Improve the OOP ABI

Jonathan M Davis newsgroup.d at jmdavisprog.com
Tue Jan 23 03:34:23 UTC 2024


On Monday, January 22, 2024 7:33:33 PM MST Siarhei Siamashka via Digitalmars-d 
wrote:
> On Monday, 22 January 2024 at 23:31:16 UTC, deadalnix wrote:
> > On Monday, 22 January 2024 at 22:44:20 UTC, Walter Bright wrote:
> >> On 1/22/2024 1:11 PM, Bruce Carneal wrote:
> >>> Blake3 might be worth a look.  It's reportedly faster and
> >>> stronger than md5.
> >>>
> >>> https://github.com/BLAKE3-team/BLAKE3
> >>
> >> Thanks for the tip.
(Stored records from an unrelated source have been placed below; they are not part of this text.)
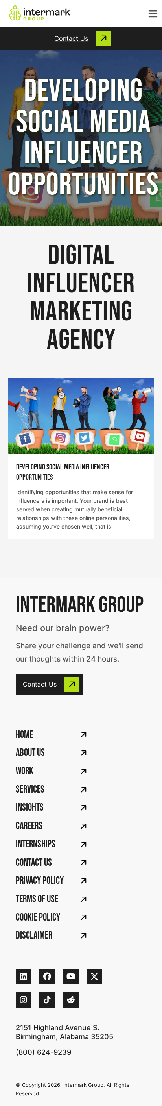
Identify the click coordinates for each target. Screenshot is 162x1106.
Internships (35, 844)
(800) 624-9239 (43, 1052)
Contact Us (34, 863)
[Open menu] (151, 13)
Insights (30, 808)
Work (24, 771)
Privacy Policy (40, 881)
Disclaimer (34, 936)
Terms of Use (37, 899)
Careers (29, 826)
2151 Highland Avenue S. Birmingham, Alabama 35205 (64, 1032)
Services (30, 790)
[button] (81, 38)
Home (24, 735)
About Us (30, 753)
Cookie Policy (38, 918)
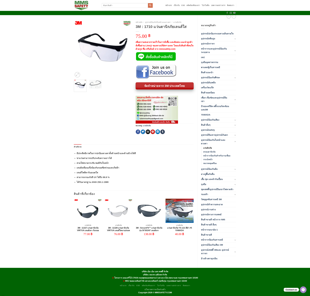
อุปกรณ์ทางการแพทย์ (211, 214)
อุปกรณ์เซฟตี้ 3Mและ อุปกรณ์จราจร (215, 252)
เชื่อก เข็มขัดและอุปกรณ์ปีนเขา (214, 99)
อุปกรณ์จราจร (208, 43)
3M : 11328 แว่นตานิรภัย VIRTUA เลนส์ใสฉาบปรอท (118, 229)
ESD (183, 5)
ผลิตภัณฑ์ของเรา (193, 5)
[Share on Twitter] (143, 132)
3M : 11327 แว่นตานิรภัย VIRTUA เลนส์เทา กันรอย (88, 229)
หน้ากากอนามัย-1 (209, 230)
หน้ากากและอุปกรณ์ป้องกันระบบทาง (214, 50)
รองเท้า (204, 194)
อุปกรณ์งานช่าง (208, 209)
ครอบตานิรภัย (209, 152)
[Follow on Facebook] (227, 13)
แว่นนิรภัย (207, 148)
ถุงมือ (203, 184)
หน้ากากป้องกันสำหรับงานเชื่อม (216, 156)
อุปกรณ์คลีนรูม (208, 38)
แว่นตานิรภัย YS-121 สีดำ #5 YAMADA (179, 229)
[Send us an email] (231, 13)
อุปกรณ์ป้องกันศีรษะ (210, 77)
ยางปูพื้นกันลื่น (207, 174)
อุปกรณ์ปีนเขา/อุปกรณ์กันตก (214, 135)
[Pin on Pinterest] (153, 132)
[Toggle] (235, 38)
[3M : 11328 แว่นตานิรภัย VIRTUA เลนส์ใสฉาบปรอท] (118, 211)
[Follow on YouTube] (234, 13)
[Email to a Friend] (148, 132)
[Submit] (150, 5)
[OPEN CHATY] (303, 289)
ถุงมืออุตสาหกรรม (209, 62)
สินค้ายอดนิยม (208, 92)
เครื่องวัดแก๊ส (207, 87)
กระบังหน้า (208, 159)
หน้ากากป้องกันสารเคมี (212, 240)
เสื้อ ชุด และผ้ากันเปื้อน (212, 179)
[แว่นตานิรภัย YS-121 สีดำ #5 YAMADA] (180, 211)
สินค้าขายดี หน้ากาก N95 (213, 219)
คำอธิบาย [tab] (77, 147)
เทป (203, 57)
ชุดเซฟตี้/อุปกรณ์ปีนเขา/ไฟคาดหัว (217, 189)
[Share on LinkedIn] (157, 132)
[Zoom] (77, 74)
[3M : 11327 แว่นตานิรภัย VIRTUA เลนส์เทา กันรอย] (88, 211)
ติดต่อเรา (230, 5)
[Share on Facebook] (138, 132)
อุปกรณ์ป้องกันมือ (209, 169)
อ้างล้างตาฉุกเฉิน (209, 258)
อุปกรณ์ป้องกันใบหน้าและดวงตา (213, 142)
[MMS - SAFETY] (86, 5)
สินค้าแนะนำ (207, 72)
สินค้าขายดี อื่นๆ (209, 224)
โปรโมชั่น (205, 5)
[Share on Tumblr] (162, 132)
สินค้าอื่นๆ (205, 125)
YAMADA (205, 115)
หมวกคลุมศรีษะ (210, 163)
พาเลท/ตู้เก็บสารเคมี (210, 67)
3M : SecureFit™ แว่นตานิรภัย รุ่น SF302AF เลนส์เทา (149, 229)
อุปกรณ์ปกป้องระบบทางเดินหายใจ (217, 33)
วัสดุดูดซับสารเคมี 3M (211, 199)
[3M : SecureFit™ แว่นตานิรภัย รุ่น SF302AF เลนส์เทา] (149, 211)
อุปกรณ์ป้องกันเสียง (210, 120)
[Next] (128, 49)
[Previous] (78, 49)
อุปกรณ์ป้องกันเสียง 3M (212, 245)
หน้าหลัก (139, 22)
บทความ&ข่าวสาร (218, 5)
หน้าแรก (168, 5)
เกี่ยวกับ (177, 5)
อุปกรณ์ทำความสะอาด (212, 204)
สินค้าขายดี (206, 235)
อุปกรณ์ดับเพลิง (208, 82)
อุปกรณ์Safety (208, 130)
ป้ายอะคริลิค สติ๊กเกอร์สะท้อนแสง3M (215, 108)
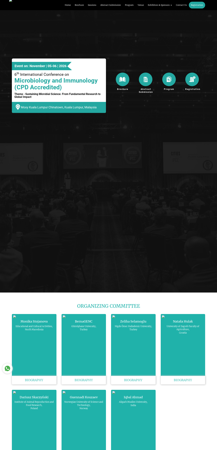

I don't know how to evaluate a hash
> >> function for uniqueness.
> >
> > Blake is > 128 bits, so I don't think there is anything really
> > interesting there anyways.
>
> It's probably possible to take just the first (or last) 128 bits
> of BLAKE3 and the result might have better properties than MD5
> (considering that MD5 is broken). There are some answers related
> to "truncated hash" on the Internet about SHA-256, but any
> cryptographically secure hash is likely to be similar in this
> aspect:
> https://crypto.stackexchange.com/questions/161/should-i-use-the-first-or-las
> t-bits-from-a-sha-256-hash/163#163

Why on earth would we care if the hash is secure in this context? We
obviously care about the likelihood of collisions, and if that's high enough
(which does not seem to be the case for md5), then the hash is unsuitable
for comparing class names, but why would crytographic security matter when
comparing class names in the compiler?